Selon le communiqué de presse du Conseil de l’Union européenne du 4 mars 2022, « les ressortissants ukrainiens, ainsi que les ressortissants de pays tiers ou les apatrides bénéficiant de la protection internationale en Ukraine et les membres de leurs familles bénéficieront de la protection temporaire s’ils résidaient en Ukraine le 24 février 2022 ou avant ce jour.

Pour les ressortissants de pays tiers résidant en Ukraine le 24 février ou avant ce jour qui détiennent un permis de séjour permanent et ne peuvent pas retourner en toute sécurité dans leur pays d’origine, les États membres appliquent soit une protection temporaire, soit une protection adéquate en vertu de leur droit national.

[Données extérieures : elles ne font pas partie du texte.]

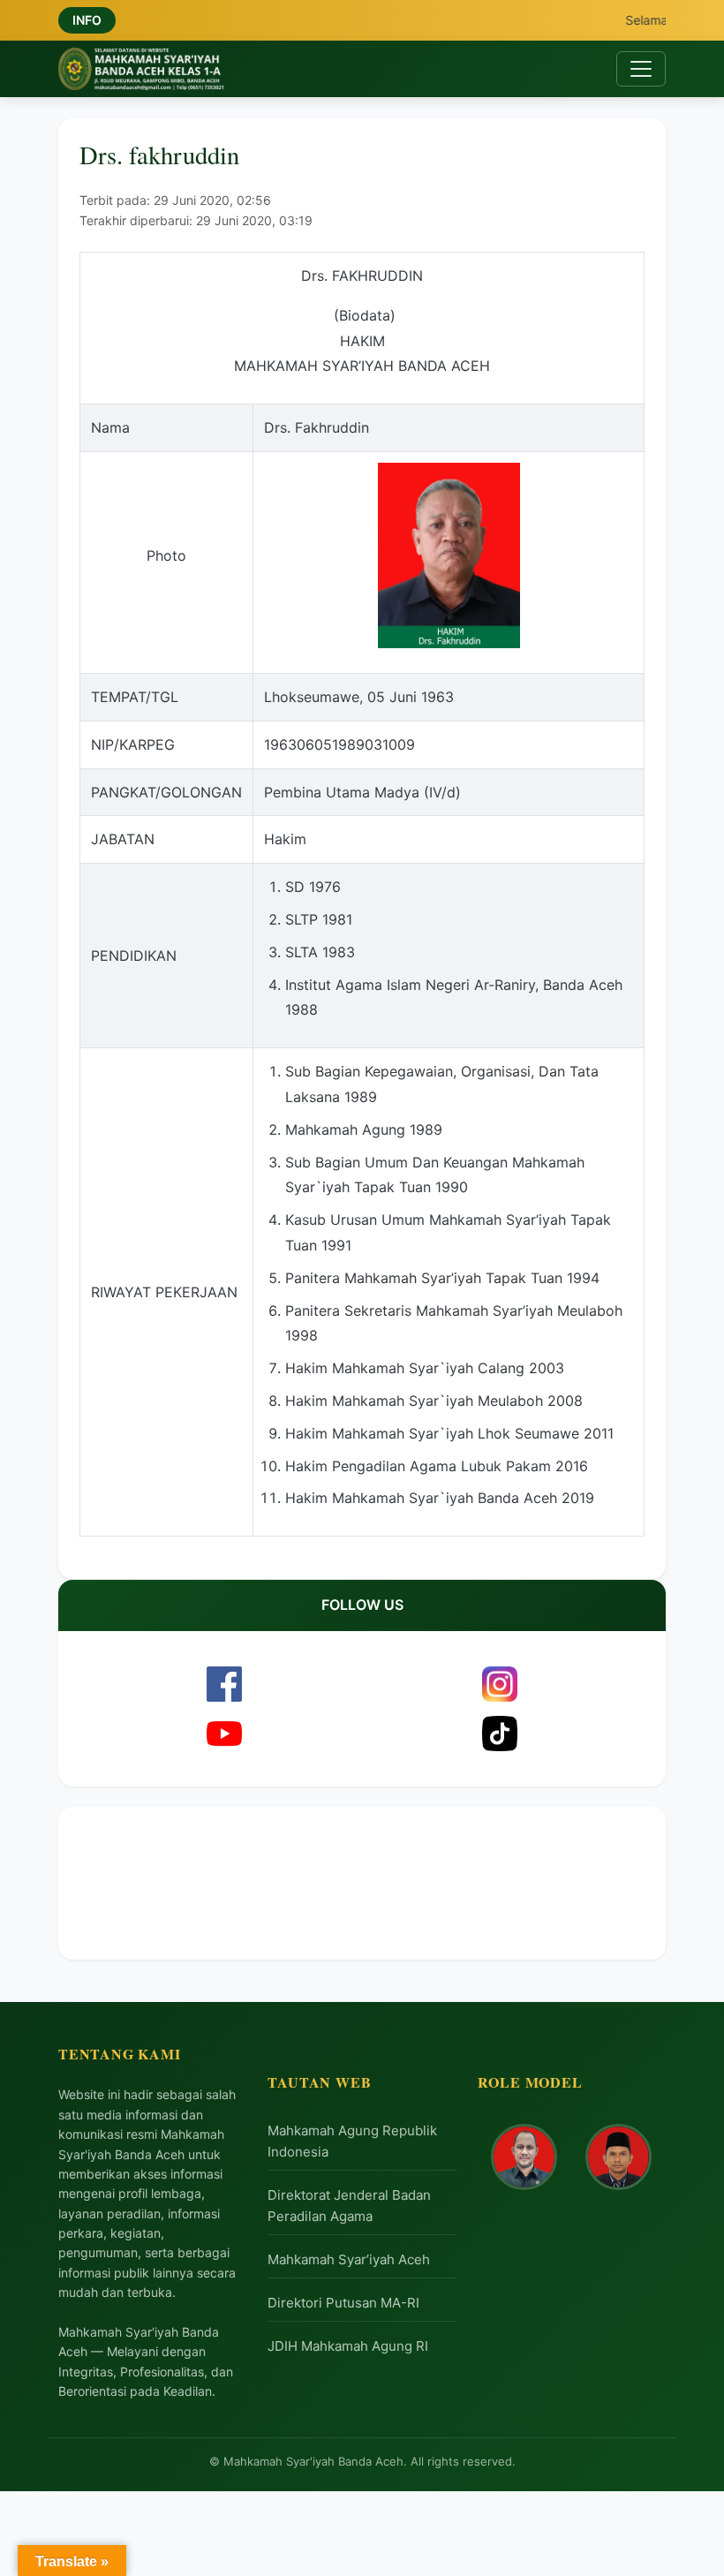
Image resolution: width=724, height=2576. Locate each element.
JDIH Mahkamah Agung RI (348, 2346)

Les États membres peuvent également appliquer cette décision à d’autres personnes, y compris tout ressortissant de pays tiers résidant légalement en Ukraine et qui n’est pas en mesure de retourner en toute sécurité dans son pays d’origine, ainsi qu’aux Ukrainiens qui ont fui peu de temps avant le 24 février ou qui se trouvaient sur le territoire de l’UE juste avant cette date, par exemple pour des vacances ou pour leur travail. »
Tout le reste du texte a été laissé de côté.